This substitution model was determined to be the most appropriate by ModelTest [22]. ML bootstrap support was calculated after 100 reiterations.

Multilocus sequence analysis For each locus, each allele was assigned a distinct arbitrary number using a nonredundant database program available at http://www.pubmlst.org. The combination of allele numbers for each isolate defined the sequence type (ST). Allele profiles were analyzed using eBURST v3 software [23] to determine the clonal complexes (CCs) defined as sets of related strains that share at least 5 identical alleles at the 7 loci. A complementary eBURST analysis was conducted to determine the CCs sharing at least 4 identical alleles at the 7 loci. The program LIAN 3.5 [24], available at http://www.pubmlst.org, was used to calculate the standardized index of association (sIA) to test the null hypothesis of linkage disequilibrium, the mean genetic diversity (H) and the genetic

diversity at each locus (h).
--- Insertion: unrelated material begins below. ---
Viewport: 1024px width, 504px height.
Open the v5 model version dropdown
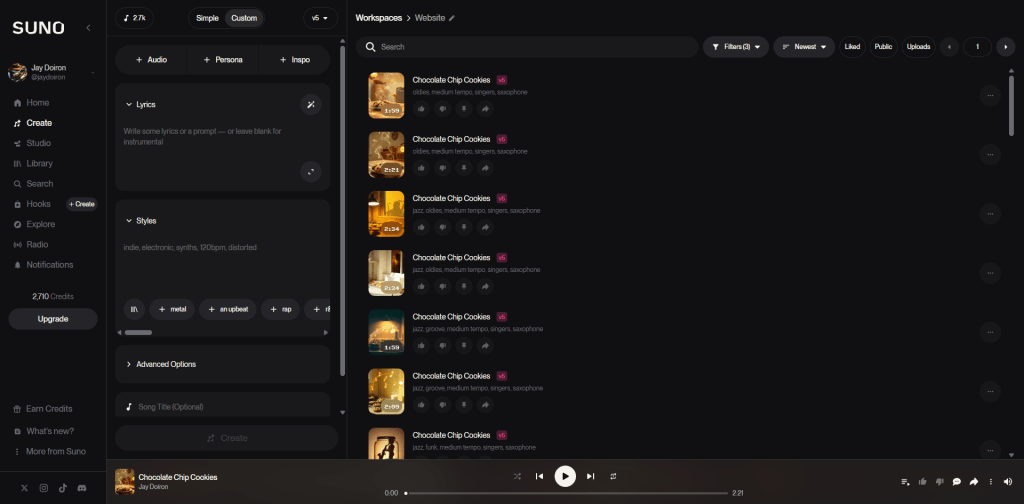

The number of synonymous (dS) and non-synonymous (dN) substitutions per site was determined from codon-aligned sequences using Sequence Type Analysis and Recombinational Tests Version 2 (START2) software [25]. Other genetic analyses, including the determination of allele and allelic profile frequencies, mol% G + C content and polymorphic site numbering, were also carried out using START2 software. A distance matrix in nexus format was generated from the set of allelic profiles and then used for decomposition analyses with SplitsTree 4.0 software [26]. Recombination events were detected from the aligned ST concatenated sequences using the RDP v3.44 [27] software package with the following parameters: general (linear sequence, highest P value of 0.05, Bonferroni correction), RDP (no reference, window size of 8 polymorphic sites, 0-100% sequence identity range), GENECONV (scan triplets, G-scale of 1), Bootscan (window size of

200 bp, step size of 20 bp, 70% cutoff, F84 model, 100 bootstrap replicates, binomial P value), MAxChi (scan triplets, fraction of variable sites per window set to 0.1), CHIMAERA (scan triplets, fraction of variable sites per window set to 0.1) and Siscan (window of 200 bp, step size of 20 bp, use 1/2/3 variable positions, this website nearest outlier for the 4th sequence, 1000 P value permutations, 100 scan permutations). Other statistics All qualitative variables with the exception of the sIA were compared using a Chi-squared test or the Fisher’s exact test where appropriate; a P value ≤0.05 was considered to reflect significance. All computations were performed using R project software (http://www.r-project.org). Phylotaxonomics The population structure was inferred from multilocus phylogenetic analysis (MLPA) following reconstruction of the distance and ML trees from the concatenated sequences (alignment length of 3993 nt).